À FAIRE ▸
L'extrait ci-dessous porte sur l'archivage des réactions populaires aux attentats. Relevez-y tout ce qui, après chaque attaque, s'accumule sur les lieux des attentats ou sur des places symboliques.

EXTRAIT ▸
┌──
Ce numéro porte sur les initiatives de collecte et d’archivage des réactions populaires aux attentats terroristes ayant frappé la France et ses voisins européens ces dernières années.
À chaque attaque, fleurs, bougies, messages et peluches s’accumulent sur les lieux des attentats ou sur des places symboliques. Mais d’autres espaces et moyens d’expression coexistent, telles les fresques qui fleurissent sur les murs des villes endeuillées, tels les contenus postés sur les médias et réseaux sociaux, tels les livres de condoléances ouverts çà et là, tels les courriers adressés aux victimes, à leur entourage ou à l’institution visée par l’attentat.
La conservation de ces traces, matérielles ou numériques, suscite de nombreux questionnements. Afin de saisir les enjeux archivistiques mais aussi politiques de ces opérations de préservation, ce numéro réunit des archivistes, des journalistes et des chercheurs issus de différentes disciplines. Leurs contributions retracent le processus d’archivage de la prise de décision de la collecte à la valorisation. La mise en comparaison d’aires géographiques et de temporalités différentes permet d’identifier similitudes et divergences dans les pratiques et les approches.
Ce numéro de La Gazette des archives a été conjointement coordonné par Maëlle Bazin, doctorante et sémiologue au Centre d’analyse et de recherche interdisciplinaire sur les médias (CARISM), et Marie Van Eeckenrode, chargée de cours à l’université catholique de Louvain et attachée scientifique aux Archives de l’État.
└──
DONNÉES ENREGISTRÉES ▸
┌──
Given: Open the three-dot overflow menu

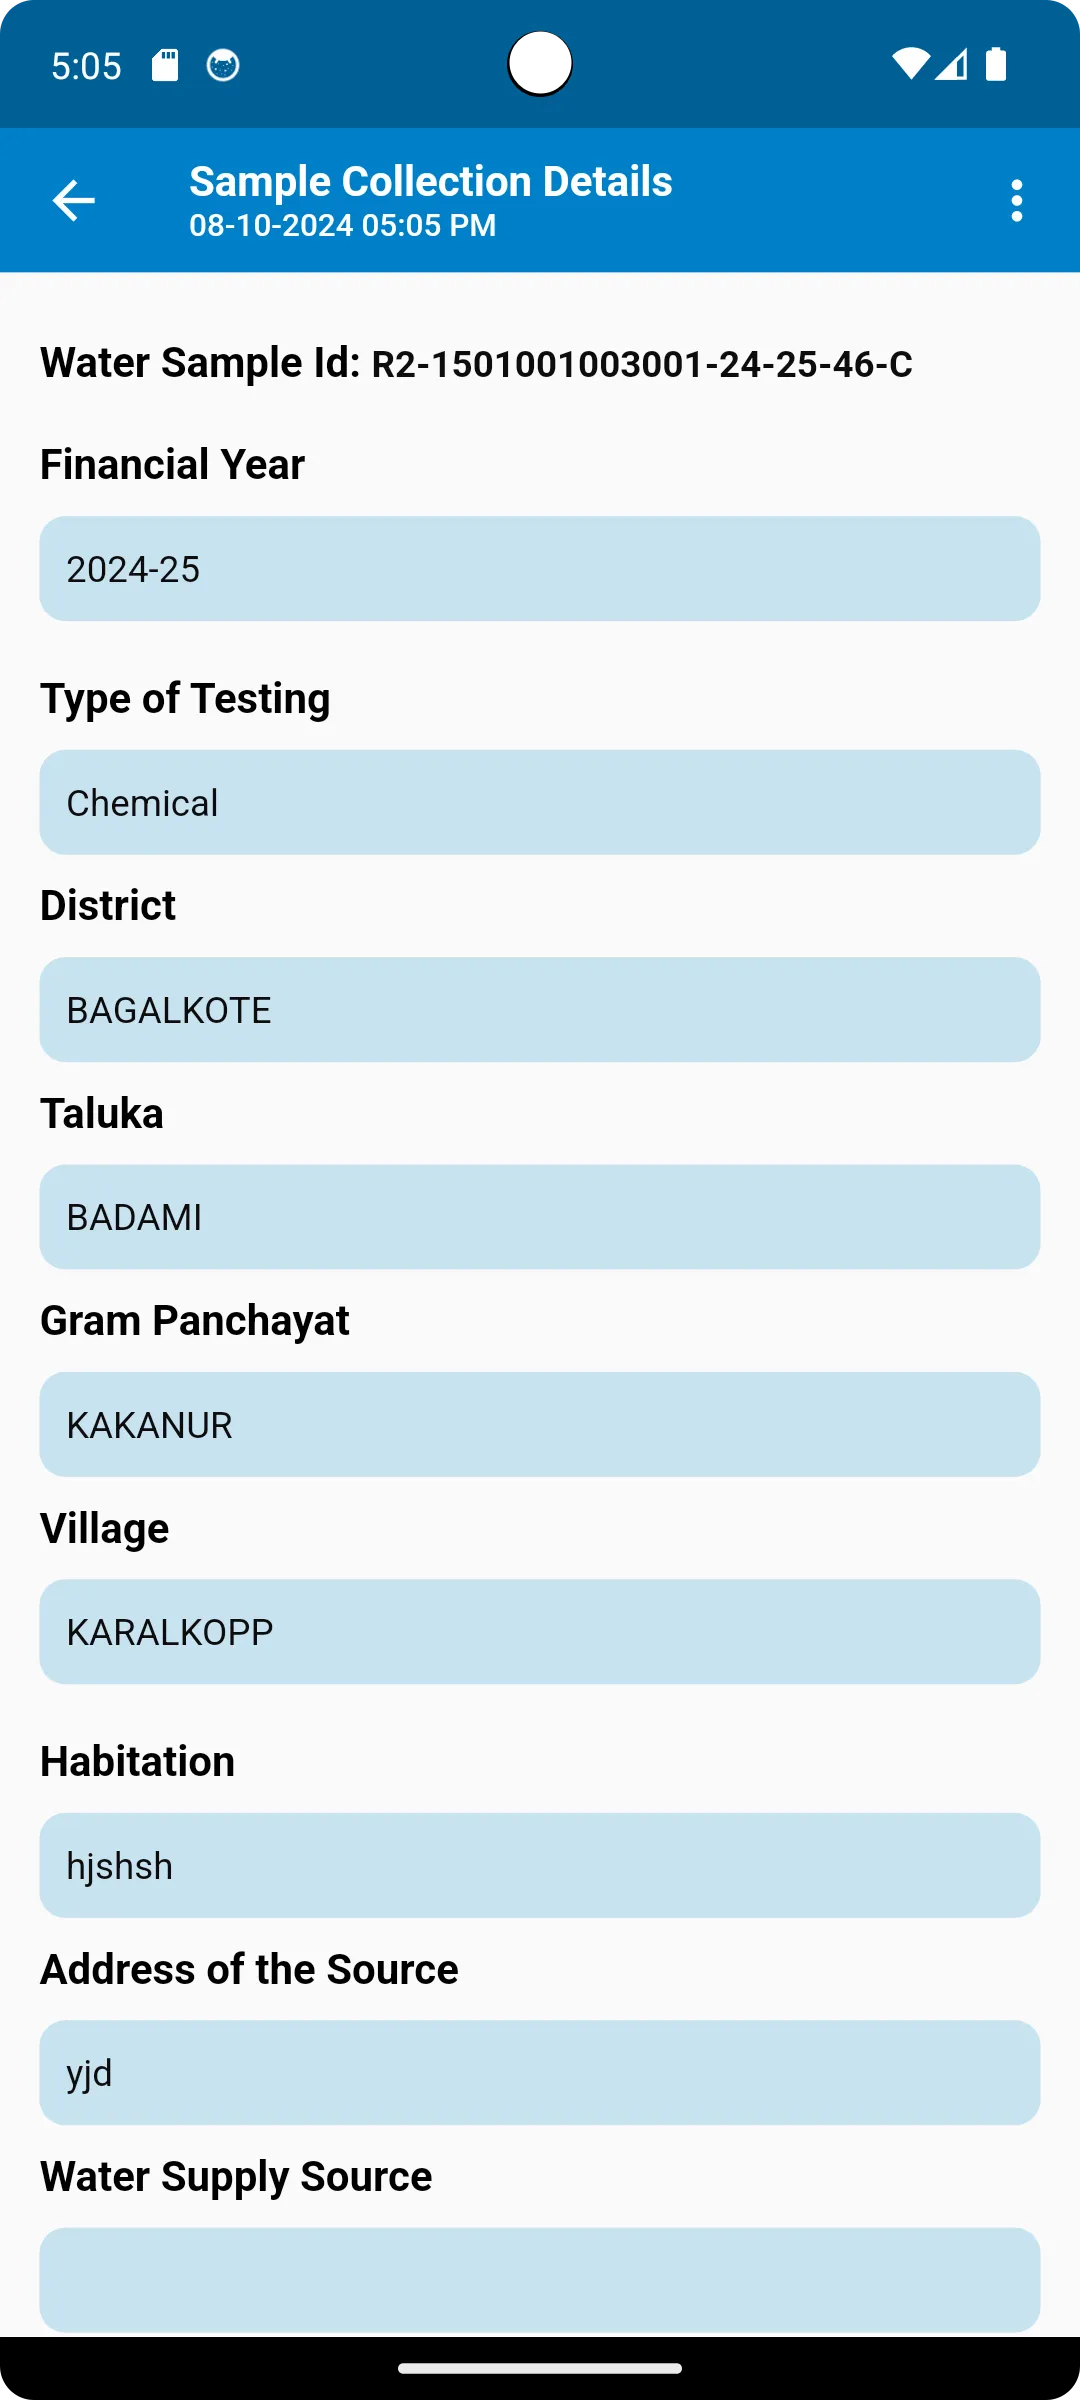Looking at the screenshot, I should [1017, 201].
└──
RÉPONSE COMPLÈTE ▸
- fleurs
- bougies
- messages
- peluches